● Исходный текст
───

Не потерплю, чтоб развратитель
Огнем и вздохов, и похвал
Младое сердце искушал;
Чтоб червь презренный, ядовитый
Точил лилеи стебелек;
Чтобы двухутренний цветок
Увял еще полураскрытый».
Все это значило, друзья:
С приятелем стреляюсь я.
Речь Ленского четко выделена кавычками; два последних стиха не выделены ни кавычками, ни курсивом; это – прямая речь рассказчика («я»), что особо подчеркивается использованием типичного для всего повествования обращения к читателям («друзья»), которое четко отграничивает собственную позицию рассказчика от повествуемых им событий. То есть, в этой строфе первые 12 стихов относятся к эпической фабуле, последние два – к лирической. Следовательно, «я» романа, рассказчик – сам Онегин, с приятелем стреляется он.
Четвертый силлогизм настолько прост, что его даже неудобно приводить, поскольку и так все ясно. После дуэли Онегин покидает имение – два последних стиха XLV-й строфы: «Пускаюсь ныне в новый путь От жизни прошлой отдохнуть»; начало следующей строфы: «Дай оглянусь. Простите ж, сени, Где дни мои текли в глуши…», и т. д. Это место вполне обоснованно воспринимается как описание чувств Онегина при отъезде из деревни. Но оформлена эта часть как описание ощущений не персонажа повествования, а самого рассказчика, ведущего это повествование, от первого лица; это он, сам рассказчик покидает имение (то есть, эта часть относится к лирической фабуле).
Аналогичный случай имел место в черновом варианте IX строфы четвертой главы, где ставшее в окончательной редакции эпическим повествованием «Так точно думал мой Евгений Он в первой юности своей Был жертвой бурных заблуждений…» было подано от первого лица, то есть, рассказчика.

───

● Исходные данные
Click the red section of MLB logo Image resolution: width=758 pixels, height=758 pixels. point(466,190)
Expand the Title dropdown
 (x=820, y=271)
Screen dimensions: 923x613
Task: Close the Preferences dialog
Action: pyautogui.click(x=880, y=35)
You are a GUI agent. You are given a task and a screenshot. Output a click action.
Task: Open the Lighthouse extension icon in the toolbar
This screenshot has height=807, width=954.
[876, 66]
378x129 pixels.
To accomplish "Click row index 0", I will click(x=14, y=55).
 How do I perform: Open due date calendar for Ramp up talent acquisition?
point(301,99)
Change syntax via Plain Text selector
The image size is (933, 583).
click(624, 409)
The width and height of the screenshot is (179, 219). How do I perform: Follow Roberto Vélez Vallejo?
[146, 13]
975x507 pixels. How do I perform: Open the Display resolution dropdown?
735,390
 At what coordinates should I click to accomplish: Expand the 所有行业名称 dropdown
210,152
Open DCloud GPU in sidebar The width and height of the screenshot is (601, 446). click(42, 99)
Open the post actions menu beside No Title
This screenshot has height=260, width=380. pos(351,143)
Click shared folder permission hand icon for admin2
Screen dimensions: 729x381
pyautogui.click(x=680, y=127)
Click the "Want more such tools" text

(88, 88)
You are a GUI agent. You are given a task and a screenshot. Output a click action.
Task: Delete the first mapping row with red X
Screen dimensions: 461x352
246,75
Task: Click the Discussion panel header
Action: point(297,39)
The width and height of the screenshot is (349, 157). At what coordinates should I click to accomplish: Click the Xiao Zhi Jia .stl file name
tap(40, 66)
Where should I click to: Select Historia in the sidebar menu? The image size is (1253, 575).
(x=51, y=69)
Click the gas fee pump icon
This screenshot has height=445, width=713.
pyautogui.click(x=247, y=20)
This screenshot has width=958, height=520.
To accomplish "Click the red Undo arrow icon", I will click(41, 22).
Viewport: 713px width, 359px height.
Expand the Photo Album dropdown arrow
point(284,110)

───

● Список заданий
a – Выпишите из речи Ленского в исходном тексте все слова, которые называют растения или их части.
b – Повторите без изменений фрагмент исходного текста. Начните со слов, содержащих «Речь Ленского четко», и остановитесь после слов «приятелем стреляется он.».

● Ответы по заданиям
a – лилеи, стебелек, цветок

b –
Речь Ленского четко выделена кавычками; два последних стиха не выделены ни кавычками, ни курсивом; это – прямая речь рассказчика («я»), что особо подчеркивается использованием типичного для всего повествования обращения к читателям («друзья»), которое четко отграничивает собственную позицию рассказчика от повествуемых им событий. То есть, в этой строфе первые 12 стихов относятся к эпической фабуле, последние два – к лирической. Следовательно, «я» романа, рассказчик – сам Онегин, с приятелем стреляется он.